Audio & Speech

Reverberation-Robust Localization of Speakers Using Distinct Speech Onsets and Multi-channel Cross-Correlations

New method uses speech onsets and multi-channel data to track speakers where current tech fails.

Deep Dive

A new research paper by Shoufeng Lin tackles one of audio processing's toughest challenges: accurately locating speakers in rooms with heavy echoes, known as reverberation. The paper introduces two distinct algorithms designed to function where many existing methods struggle. The first algorithm innovates by breaking down microphone signals into subbands using an auditory filterbank to separate concurrent speakers. Its core advancement is a novel speech onset detection approach, derived from speech and impulse response models, which is then used to calculate a multi-channel cross-correlation coefficient (MCCC) for each subband. These subband results are combined to estimate the direction-of-arrival (DOA) of each speaker.

The second proposed algorithm takes a different tack, extending the well-known Generalized Cross-Correlation with Phase Transform (GCC-PHAT) method. It leverages the redundant information available from multiple microphones in an array to specifically combat the distorting effects of reverberation. Both methods were rigorously evaluated under adverse conditions, including simulated environments with reverberation times (T60) up to 1 second and real recordings in a room with a T60 of approximately 0.65 seconds.
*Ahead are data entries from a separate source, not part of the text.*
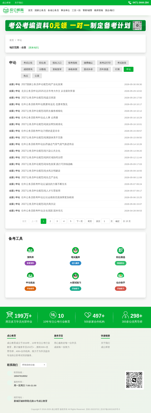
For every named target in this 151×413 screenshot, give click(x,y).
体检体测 (72, 69)
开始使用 (30, 289)
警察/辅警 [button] (87, 10)
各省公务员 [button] (53, 10)
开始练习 (75, 289)
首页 (30, 10)
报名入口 (57, 62)
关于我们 (19, 2)
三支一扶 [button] (76, 10)
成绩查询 (28, 69)
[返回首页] (13, 10)
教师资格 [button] (98, 10)
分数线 (42, 69)
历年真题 (104, 69)
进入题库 (75, 263)
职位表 (42, 62)
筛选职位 (120, 263)
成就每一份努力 (62, 347)
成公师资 (6, 2)
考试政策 (121, 62)
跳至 (98, 221)
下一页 (80, 221)
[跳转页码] (105, 221)
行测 (117, 69)
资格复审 (57, 69)
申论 (19, 40)
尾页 (90, 221)
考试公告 (28, 62)
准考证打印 (105, 62)
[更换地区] (34, 47)
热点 (26, 75)
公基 (37, 75)
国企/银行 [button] (110, 10)
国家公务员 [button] (40, 10)
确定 (117, 221)
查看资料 (30, 263)
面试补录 (88, 69)
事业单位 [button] (65, 10)
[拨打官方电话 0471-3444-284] (138, 2)
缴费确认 (88, 62)
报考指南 (72, 62)
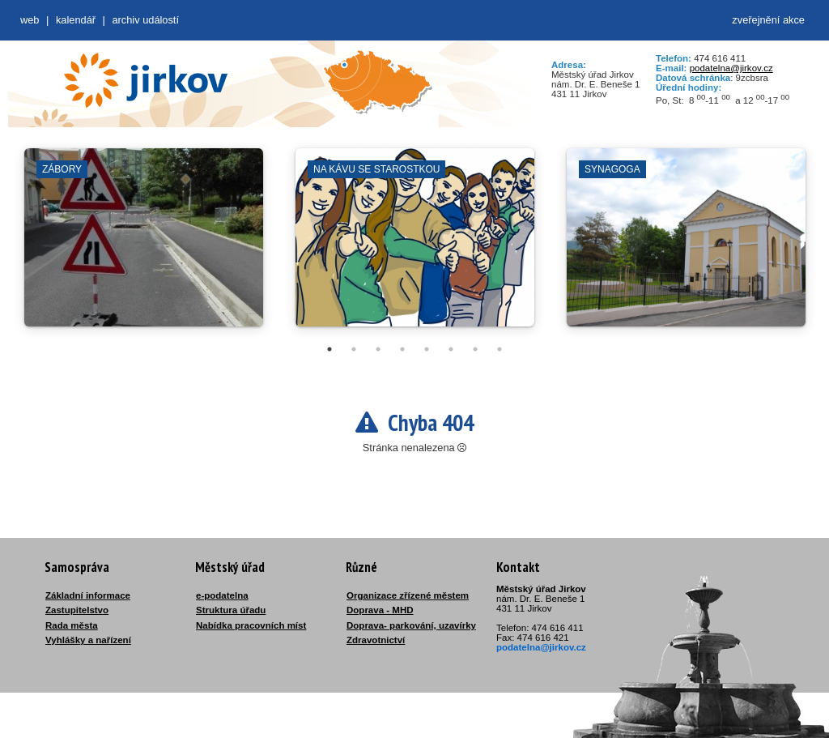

Experimental results confirm that these new techniques can reliably locate both static and moving speakers, demonstrating superior performance compared to current state-of-the-art localization methods in these challenging acoustic scenarios.

Key Points
  • Uses novel speech onset detection and multi-channel cross-correlation to suppress reverberation effects.
  • Tested successfully in extreme conditions with reverberation times (T60) up to 1 second.
  • Outperforms existing state-of-the-art methods for locating both static and moving speakers in real, echo-heavy rooms.

Why It Matters

Enables reliable voice assistants, meeting transcription, and security systems in noisy, echo-prone real-world environments like auditoriums and factories.